### Texto fuente
* * * * *

La mayoría de las personas en el espectro experimentamos un procesamiento sensorial distinto que nos hace ser hipersensibles o hiposensibles dependiendo del sentido. Cada uno tendrá su experiencia personal, pero yo voy a hablar de la mía.
En
esta ocasión, me quiero centrar en la hipersensibilidad táctil y en lo que me
provoca a la hora de comer, porque siento que no se entiende lo suficiente.
Para
empezar, quisiera aclarar que se trata de hipersensibilidad táctil porque, lo
que produce mi rechazo hacia determinados alimentos o platos, surge en el
momento en el que la comida entra en contacto con la lengua. La temperatura es
un factor que influye, pero sobre todo afecta la textura. A veces me he
encontrado en la tesitura de meterme un alimento en la boca y que por sabor me guste,
pero por textura no lo pueda comer. Por ejemplo, en un viaje que hice a Sevilla a mis veintidós años, me dieron a probar la leche frita: el sabor era muy bueno y la
textura externa también, pero la textura interna hizo que dejara de comer.

* * * * *

### Qué hacer
Copia, por favor, el fragmento sobre la hipersensibilidad táctil entre "La mayoría de" y "entiende lo suficiente.", ambos incluidos. Apóyate únicamente en el fragmento sobre la hipersensibilidad táctil.

* * * * *

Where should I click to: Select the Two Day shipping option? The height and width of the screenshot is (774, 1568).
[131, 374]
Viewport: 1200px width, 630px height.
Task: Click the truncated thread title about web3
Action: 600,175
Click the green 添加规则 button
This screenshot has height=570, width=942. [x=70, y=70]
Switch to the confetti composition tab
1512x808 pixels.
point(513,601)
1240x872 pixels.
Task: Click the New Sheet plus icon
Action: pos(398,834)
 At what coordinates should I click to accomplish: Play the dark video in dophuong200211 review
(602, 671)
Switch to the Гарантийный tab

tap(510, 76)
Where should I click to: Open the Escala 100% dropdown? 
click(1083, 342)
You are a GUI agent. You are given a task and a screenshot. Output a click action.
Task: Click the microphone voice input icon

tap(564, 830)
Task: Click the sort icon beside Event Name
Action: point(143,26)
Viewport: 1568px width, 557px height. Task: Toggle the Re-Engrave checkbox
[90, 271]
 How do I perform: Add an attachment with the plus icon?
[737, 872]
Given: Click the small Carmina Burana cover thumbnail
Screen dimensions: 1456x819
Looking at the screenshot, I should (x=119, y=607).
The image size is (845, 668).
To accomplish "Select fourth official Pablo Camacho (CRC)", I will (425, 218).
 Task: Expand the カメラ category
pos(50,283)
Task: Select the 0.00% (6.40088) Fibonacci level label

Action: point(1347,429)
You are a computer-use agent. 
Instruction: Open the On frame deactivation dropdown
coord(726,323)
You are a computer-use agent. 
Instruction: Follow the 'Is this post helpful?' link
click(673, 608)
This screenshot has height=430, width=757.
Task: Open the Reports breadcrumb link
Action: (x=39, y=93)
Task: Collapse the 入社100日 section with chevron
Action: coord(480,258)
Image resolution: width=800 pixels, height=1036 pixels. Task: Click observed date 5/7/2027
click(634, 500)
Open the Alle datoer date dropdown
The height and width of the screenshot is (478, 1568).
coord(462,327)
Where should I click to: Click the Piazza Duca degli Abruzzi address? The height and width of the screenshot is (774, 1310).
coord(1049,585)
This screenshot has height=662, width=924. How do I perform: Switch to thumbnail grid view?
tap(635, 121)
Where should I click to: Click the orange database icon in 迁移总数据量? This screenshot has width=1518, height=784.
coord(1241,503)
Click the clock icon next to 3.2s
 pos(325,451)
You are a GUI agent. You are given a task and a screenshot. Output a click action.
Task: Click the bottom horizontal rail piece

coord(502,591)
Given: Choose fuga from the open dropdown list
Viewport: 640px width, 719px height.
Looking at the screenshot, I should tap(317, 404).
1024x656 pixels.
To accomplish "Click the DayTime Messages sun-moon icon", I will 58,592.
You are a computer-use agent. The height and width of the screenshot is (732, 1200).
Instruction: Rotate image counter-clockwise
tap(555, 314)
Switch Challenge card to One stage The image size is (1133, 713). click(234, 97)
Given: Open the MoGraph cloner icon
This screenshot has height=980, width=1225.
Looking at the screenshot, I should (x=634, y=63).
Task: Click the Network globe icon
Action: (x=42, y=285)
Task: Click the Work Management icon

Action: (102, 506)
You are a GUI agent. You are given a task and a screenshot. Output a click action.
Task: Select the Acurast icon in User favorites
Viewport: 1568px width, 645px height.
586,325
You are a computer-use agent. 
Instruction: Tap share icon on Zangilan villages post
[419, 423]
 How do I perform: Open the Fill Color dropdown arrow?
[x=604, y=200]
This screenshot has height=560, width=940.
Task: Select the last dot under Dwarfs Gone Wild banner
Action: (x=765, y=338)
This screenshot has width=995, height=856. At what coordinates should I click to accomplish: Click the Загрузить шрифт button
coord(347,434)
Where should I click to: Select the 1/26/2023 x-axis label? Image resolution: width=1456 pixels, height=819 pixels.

* * * * *

### Respuesta
La mayoría de las personas en el espectro experimentamos un procesamiento sensorial distinto que nos hace ser hipersensibles o hiposensibles dependiendo del sentido. Cada uno tendrá su experiencia personal, pero yo voy a hablar de la mía.
En
esta ocasión, me quiero centrar en la hipersensibilidad táctil y en lo que me
provoca a la hora de comer, porque siento que no se entiende lo suficiente.